Segment Start: DATASET

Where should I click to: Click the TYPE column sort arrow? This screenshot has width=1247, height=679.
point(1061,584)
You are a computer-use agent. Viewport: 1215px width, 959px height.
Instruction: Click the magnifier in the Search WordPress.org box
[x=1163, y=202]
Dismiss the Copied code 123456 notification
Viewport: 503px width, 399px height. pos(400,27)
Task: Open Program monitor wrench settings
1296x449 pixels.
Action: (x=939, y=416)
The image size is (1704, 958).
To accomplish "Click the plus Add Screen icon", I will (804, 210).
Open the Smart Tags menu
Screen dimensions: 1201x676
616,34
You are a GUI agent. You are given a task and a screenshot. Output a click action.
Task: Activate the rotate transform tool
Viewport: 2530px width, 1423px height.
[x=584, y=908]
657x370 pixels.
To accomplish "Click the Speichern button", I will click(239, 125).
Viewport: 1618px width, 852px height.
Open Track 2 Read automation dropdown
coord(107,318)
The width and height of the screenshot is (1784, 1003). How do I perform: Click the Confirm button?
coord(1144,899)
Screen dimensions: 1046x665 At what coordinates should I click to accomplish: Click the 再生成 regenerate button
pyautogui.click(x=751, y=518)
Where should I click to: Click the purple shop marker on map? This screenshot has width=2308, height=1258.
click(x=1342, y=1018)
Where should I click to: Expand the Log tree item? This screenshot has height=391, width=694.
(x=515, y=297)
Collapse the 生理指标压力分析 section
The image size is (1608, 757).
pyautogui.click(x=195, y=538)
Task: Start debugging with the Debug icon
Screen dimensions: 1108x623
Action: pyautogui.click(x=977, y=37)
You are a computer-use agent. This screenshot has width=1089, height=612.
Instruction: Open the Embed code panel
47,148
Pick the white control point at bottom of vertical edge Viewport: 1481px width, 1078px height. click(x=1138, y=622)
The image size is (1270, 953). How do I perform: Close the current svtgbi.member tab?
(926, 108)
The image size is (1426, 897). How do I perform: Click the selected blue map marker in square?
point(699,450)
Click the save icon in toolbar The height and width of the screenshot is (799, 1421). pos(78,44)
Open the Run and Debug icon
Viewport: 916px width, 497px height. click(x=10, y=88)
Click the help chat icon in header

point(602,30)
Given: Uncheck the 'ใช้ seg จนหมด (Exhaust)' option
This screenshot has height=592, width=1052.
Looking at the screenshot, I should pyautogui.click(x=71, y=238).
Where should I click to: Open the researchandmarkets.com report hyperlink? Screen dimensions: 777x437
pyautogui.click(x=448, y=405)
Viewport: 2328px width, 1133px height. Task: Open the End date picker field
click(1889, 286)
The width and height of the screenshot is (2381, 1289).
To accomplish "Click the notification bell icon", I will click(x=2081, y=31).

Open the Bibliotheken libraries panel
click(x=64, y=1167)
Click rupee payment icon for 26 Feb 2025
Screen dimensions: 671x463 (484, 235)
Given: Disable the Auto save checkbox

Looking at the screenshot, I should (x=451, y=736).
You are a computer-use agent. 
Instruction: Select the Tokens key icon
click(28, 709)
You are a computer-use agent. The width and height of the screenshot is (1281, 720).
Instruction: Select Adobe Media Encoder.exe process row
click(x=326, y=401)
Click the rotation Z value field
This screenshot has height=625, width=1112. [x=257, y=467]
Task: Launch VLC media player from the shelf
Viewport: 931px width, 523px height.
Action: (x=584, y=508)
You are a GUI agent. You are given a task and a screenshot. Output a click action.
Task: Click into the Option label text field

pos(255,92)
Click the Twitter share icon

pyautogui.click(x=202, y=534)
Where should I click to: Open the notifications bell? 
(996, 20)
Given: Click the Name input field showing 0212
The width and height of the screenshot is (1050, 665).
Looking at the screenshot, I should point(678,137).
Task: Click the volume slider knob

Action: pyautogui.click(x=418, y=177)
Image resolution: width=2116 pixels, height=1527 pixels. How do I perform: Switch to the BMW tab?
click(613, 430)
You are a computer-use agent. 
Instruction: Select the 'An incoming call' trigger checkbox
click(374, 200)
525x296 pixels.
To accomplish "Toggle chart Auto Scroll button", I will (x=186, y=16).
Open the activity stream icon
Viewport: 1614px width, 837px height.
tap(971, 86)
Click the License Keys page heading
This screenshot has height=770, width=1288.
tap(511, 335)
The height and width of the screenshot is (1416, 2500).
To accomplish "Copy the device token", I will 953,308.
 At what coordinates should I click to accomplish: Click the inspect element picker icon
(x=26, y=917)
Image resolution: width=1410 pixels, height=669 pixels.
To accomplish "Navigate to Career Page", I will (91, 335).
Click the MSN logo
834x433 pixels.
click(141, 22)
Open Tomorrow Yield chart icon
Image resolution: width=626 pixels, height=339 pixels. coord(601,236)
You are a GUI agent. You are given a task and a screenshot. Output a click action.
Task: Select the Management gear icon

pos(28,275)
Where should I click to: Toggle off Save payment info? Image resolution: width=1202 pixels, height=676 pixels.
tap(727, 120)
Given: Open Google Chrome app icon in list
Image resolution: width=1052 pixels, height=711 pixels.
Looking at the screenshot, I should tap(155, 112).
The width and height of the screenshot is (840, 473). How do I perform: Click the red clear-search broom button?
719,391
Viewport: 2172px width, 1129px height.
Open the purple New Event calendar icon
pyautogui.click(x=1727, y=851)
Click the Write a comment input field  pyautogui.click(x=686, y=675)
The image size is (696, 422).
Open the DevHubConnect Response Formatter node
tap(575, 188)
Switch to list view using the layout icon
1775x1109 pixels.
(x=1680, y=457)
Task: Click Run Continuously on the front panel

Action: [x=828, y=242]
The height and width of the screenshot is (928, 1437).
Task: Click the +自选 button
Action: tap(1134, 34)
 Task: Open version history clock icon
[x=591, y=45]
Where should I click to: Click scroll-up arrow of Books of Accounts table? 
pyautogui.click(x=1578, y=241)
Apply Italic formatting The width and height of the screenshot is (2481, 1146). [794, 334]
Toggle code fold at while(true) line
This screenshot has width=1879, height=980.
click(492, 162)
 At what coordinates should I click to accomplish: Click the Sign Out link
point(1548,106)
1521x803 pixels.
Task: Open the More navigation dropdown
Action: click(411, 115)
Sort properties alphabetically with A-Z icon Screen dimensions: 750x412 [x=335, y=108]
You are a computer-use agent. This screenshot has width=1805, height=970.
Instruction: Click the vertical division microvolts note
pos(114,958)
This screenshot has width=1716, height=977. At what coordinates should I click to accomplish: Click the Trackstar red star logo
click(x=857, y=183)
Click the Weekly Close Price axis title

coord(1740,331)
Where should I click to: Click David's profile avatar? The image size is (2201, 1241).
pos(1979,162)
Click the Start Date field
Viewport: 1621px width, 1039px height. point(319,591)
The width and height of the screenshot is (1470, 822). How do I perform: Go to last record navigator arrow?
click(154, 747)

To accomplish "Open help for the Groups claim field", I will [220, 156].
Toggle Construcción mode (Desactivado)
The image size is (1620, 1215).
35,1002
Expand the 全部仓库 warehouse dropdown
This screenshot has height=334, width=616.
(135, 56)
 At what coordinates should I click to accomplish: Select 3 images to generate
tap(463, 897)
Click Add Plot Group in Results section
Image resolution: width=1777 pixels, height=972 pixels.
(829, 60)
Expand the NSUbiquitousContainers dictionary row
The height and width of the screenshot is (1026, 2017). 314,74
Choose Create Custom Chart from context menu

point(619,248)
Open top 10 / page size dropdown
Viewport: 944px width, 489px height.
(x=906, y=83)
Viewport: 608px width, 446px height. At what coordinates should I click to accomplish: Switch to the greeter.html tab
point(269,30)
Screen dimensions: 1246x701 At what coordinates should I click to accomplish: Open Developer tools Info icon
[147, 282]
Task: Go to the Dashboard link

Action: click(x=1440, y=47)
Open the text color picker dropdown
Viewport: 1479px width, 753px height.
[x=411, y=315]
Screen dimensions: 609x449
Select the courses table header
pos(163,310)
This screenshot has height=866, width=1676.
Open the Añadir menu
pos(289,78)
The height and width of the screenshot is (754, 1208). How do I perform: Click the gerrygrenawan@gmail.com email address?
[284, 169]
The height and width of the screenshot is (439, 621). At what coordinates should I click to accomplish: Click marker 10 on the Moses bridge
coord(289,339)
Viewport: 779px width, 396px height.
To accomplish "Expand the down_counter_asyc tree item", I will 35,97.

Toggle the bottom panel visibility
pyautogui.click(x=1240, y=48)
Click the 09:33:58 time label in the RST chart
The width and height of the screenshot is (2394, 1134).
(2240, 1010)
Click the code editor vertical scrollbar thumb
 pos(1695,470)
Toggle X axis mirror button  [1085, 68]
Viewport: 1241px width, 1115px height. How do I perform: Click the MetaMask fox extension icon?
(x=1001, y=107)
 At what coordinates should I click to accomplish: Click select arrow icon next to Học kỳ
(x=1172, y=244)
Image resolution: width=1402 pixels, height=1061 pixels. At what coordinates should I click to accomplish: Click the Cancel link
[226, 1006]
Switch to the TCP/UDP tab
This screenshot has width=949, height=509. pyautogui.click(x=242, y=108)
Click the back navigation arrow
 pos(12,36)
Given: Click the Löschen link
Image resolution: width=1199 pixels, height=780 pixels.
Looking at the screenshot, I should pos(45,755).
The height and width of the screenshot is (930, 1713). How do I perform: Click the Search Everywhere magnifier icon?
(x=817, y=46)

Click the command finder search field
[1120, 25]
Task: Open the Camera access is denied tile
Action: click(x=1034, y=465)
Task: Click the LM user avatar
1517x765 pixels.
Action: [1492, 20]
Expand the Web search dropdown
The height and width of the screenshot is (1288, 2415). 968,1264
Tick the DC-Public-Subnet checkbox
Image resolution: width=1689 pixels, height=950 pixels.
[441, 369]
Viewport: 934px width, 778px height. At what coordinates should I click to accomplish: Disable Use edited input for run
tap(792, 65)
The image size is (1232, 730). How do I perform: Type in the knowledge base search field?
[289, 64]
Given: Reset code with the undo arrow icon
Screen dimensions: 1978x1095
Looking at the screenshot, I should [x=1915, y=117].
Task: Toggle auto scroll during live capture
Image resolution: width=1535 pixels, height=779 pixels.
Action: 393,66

Segment End: DATASET

◆ INSTRUCTIONS TO FOLLOW: Copy out the lines above word for word, stopping after the line containing "Task: Start debugging with the Debug icon".

◆ ANSWER BELOW:
Where should I click to: Click the TYPE column sort arrow? This screenshot has width=1247, height=679.
point(1061,584)
You are a computer-use agent. Viewport: 1215px width, 959px height.
Instruction: Click the magnifier in the Search WordPress.org box
[x=1163, y=202]
Dismiss the Copied code 123456 notification
Viewport: 503px width, 399px height. pos(400,27)
Task: Open Program monitor wrench settings
1296x449 pixels.
Action: (x=939, y=416)
The image size is (1704, 958).
To accomplish "Click the plus Add Screen icon", I will (804, 210).
Open the Smart Tags menu
Screen dimensions: 1201x676
616,34
You are a GUI agent. You are given a task and a screenshot. Output a click action.
Task: Activate the rotate transform tool
Viewport: 2530px width, 1423px height.
[x=584, y=908]
657x370 pixels.
To accomplish "Click the Speichern button", I will click(239, 125).
Viewport: 1618px width, 852px height.
Open Track 2 Read automation dropdown
coord(107,318)
The width and height of the screenshot is (1784, 1003). How do I perform: Click the Confirm button?
coord(1144,899)
Screen dimensions: 1046x665 At what coordinates should I click to accomplish: Click the 再生成 regenerate button
pyautogui.click(x=751, y=518)
Where should I click to: Click the purple shop marker on map? This screenshot has width=2308, height=1258.
click(x=1342, y=1018)
Where should I click to: Expand the Log tree item? This screenshot has height=391, width=694.
(x=515, y=297)
Collapse the 生理指标压力分析 section
The image size is (1608, 757).
pyautogui.click(x=195, y=538)
Task: Start debugging with the Debug icon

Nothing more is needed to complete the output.